**Required work**
Your answer must be the records below, reproduced exactly.

************

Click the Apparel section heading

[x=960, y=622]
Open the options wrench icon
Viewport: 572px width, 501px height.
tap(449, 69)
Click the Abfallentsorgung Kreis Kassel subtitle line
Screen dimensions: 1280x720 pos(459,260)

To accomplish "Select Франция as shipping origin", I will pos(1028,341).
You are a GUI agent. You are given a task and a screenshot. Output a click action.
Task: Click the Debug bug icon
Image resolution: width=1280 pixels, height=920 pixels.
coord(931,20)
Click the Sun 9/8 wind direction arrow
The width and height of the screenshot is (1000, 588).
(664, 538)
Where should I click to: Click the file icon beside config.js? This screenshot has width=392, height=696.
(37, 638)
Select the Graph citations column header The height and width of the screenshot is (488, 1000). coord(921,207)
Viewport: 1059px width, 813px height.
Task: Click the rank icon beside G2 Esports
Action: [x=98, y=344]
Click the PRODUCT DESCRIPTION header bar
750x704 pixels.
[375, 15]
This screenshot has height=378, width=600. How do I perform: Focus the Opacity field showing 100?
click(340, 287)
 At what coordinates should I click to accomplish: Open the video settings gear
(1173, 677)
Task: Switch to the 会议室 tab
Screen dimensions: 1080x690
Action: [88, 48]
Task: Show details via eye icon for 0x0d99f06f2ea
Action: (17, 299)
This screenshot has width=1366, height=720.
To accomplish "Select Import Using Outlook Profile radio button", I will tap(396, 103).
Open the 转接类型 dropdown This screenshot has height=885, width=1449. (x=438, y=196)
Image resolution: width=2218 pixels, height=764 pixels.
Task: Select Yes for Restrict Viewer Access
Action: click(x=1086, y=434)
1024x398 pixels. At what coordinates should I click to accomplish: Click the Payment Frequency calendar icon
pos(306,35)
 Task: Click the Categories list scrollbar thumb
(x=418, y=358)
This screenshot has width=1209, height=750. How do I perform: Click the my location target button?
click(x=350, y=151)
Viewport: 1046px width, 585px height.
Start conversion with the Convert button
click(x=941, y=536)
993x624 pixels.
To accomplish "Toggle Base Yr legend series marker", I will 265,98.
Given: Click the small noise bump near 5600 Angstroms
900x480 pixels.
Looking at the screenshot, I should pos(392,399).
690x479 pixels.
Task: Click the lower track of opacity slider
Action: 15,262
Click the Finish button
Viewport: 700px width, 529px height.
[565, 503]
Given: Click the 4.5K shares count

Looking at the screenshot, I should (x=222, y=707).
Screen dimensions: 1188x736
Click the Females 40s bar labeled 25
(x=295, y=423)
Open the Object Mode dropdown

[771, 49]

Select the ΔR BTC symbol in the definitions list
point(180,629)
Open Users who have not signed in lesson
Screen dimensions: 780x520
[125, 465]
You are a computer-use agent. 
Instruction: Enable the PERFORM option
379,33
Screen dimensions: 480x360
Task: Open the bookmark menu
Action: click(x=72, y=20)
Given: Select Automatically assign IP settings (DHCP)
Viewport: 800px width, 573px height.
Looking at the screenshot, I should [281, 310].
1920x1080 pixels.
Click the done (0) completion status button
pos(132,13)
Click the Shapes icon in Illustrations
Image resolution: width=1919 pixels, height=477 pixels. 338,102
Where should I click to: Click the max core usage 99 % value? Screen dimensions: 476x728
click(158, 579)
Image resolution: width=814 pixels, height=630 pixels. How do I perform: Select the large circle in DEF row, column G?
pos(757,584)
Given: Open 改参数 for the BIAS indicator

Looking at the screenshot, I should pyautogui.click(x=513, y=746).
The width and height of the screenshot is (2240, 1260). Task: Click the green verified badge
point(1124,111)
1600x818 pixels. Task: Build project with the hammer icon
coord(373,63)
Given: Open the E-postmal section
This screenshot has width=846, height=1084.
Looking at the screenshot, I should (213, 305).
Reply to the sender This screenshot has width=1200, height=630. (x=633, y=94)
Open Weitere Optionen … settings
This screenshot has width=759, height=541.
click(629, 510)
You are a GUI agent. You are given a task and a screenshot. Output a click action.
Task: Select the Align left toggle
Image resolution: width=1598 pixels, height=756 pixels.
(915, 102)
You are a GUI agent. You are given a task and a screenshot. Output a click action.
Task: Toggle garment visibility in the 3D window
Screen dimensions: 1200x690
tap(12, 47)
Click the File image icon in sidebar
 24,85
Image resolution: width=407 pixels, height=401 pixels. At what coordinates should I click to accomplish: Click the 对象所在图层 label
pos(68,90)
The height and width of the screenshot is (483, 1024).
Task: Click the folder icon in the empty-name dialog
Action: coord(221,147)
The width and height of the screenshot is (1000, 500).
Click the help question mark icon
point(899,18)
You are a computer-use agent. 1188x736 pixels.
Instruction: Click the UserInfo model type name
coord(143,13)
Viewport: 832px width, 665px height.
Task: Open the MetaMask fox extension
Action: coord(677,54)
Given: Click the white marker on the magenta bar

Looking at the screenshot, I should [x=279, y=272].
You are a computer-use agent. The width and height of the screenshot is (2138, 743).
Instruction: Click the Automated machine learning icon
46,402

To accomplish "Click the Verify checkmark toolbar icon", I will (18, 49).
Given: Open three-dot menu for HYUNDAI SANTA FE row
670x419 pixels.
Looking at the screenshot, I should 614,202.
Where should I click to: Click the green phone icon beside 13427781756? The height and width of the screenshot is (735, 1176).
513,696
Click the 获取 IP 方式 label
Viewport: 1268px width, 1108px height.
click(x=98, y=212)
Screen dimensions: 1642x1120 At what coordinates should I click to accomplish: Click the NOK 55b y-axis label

************

**The completed task**
Click the Apparel section heading

[x=960, y=622]
Open the options wrench icon
Viewport: 572px width, 501px height.
tap(449, 69)
Click the Abfallentsorgung Kreis Kassel subtitle line
Screen dimensions: 1280x720 pos(459,260)

To accomplish "Select Франция as shipping origin", I will pos(1028,341).
You are a GUI agent. You are given a task and a screenshot. Output a click action.
Task: Click the Debug bug icon
Image resolution: width=1280 pixels, height=920 pixels.
coord(931,20)
Click the Sun 9/8 wind direction arrow
The width and height of the screenshot is (1000, 588).
(664, 538)
Where should I click to: Click the file icon beside config.js? This screenshot has width=392, height=696.
(37, 638)
Select the Graph citations column header The height and width of the screenshot is (488, 1000). coord(921,207)
Viewport: 1059px width, 813px height.
Task: Click the rank icon beside G2 Esports
Action: [x=98, y=344]
Click the PRODUCT DESCRIPTION header bar
750x704 pixels.
[375, 15]
This screenshot has height=378, width=600. How do I perform: Focus the Opacity field showing 100?
click(340, 287)
 At what coordinates should I click to accomplish: Open the video settings gear
(1173, 677)
Task: Switch to the 会议室 tab
Screen dimensions: 1080x690
Action: [88, 48]
Task: Show details via eye icon for 0x0d99f06f2ea
Action: (17, 299)
This screenshot has width=1366, height=720.
To accomplish "Select Import Using Outlook Profile radio button", I will tap(396, 103).
Open the 转接类型 dropdown This screenshot has height=885, width=1449. (x=438, y=196)
Image resolution: width=2218 pixels, height=764 pixels.
Task: Select Yes for Restrict Viewer Access
Action: click(x=1086, y=434)
1024x398 pixels. At what coordinates should I click to accomplish: Click the Payment Frequency calendar icon
pos(306,35)
 Task: Click the Categories list scrollbar thumb
(x=418, y=358)
This screenshot has width=1209, height=750. How do I perform: Click the my location target button?
click(x=350, y=151)
Viewport: 1046px width, 585px height.
Start conversion with the Convert button
click(x=941, y=536)
993x624 pixels.
To accomplish "Toggle Base Yr legend series marker", I will 265,98.
Given: Click the small noise bump near 5600 Angstroms
900x480 pixels.
Looking at the screenshot, I should pos(392,399).
690x479 pixels.
Task: Click the lower track of opacity slider
Action: 15,262
Click the Finish button
Viewport: 700px width, 529px height.
[565, 503]
Given: Click the 4.5K shares count

Looking at the screenshot, I should (x=222, y=707).
Screen dimensions: 1188x736
Click the Females 40s bar labeled 25
(x=295, y=423)
Open the Object Mode dropdown

[771, 49]

Select the ΔR BTC symbol in the definitions list
point(180,629)
Open Users who have not signed in lesson
Screen dimensions: 780x520
[125, 465]
You are a computer-use agent. 
Instruction: Enable the PERFORM option
379,33
Screen dimensions: 480x360
Task: Open the bookmark menu
Action: click(x=72, y=20)
Given: Select Automatically assign IP settings (DHCP)
Viewport: 800px width, 573px height.
Looking at the screenshot, I should [281, 310].
1920x1080 pixels.
Click the done (0) completion status button
pos(132,13)
Click the Shapes icon in Illustrations
Image resolution: width=1919 pixels, height=477 pixels. 338,102
Where should I click to: Click the max core usage 99 % value? Screen dimensions: 476x728
click(158, 579)
Image resolution: width=814 pixels, height=630 pixels. How do I perform: Select the large circle in DEF row, column G?
pos(757,584)
Given: Open 改参数 for the BIAS indicator

Looking at the screenshot, I should pyautogui.click(x=513, y=746).
The width and height of the screenshot is (2240, 1260). Task: Click the green verified badge
point(1124,111)
1600x818 pixels. Task: Build project with the hammer icon
coord(373,63)
Given: Open the E-postmal section
This screenshot has width=846, height=1084.
Looking at the screenshot, I should (213, 305).
Reply to the sender This screenshot has width=1200, height=630. (x=633, y=94)
Open Weitere Optionen … settings
This screenshot has width=759, height=541.
click(629, 510)
You are a GUI agent. You are given a task and a screenshot. Output a click action.
Task: Select the Align left toggle
Image resolution: width=1598 pixels, height=756 pixels.
(915, 102)
You are a GUI agent. You are given a task and a screenshot. Output a click action.
Task: Toggle garment visibility in the 3D window
Screen dimensions: 1200x690
tap(12, 47)
Click the File image icon in sidebar
 24,85
Image resolution: width=407 pixels, height=401 pixels. At what coordinates should I click to accomplish: Click the 对象所在图层 label
pos(68,90)
The height and width of the screenshot is (483, 1024).
Task: Click the folder icon in the empty-name dialog
Action: coord(221,147)
The width and height of the screenshot is (1000, 500).
Click the help question mark icon
point(899,18)
You are a computer-use agent. 1188x736 pixels.
Instruction: Click the UserInfo model type name
coord(143,13)
Viewport: 832px width, 665px height.
Task: Open the MetaMask fox extension
Action: coord(677,54)
Given: Click the white marker on the magenta bar

Looking at the screenshot, I should [x=279, y=272].
You are a computer-use agent. The width and height of the screenshot is (2138, 743).
Instruction: Click the Automated machine learning icon
46,402

To accomplish "Click the Verify checkmark toolbar icon", I will (18, 49).
Given: Open three-dot menu for HYUNDAI SANTA FE row
670x419 pixels.
Looking at the screenshot, I should 614,202.
Where should I click to: Click the green phone icon beside 13427781756? The height and width of the screenshot is (735, 1176).
513,696
Click the 获取 IP 方式 label
Viewport: 1268px width, 1108px height.
click(x=98, y=212)
Screen dimensions: 1642x1120 At what coordinates should I click to accomplish: Click the NOK 55b y-axis label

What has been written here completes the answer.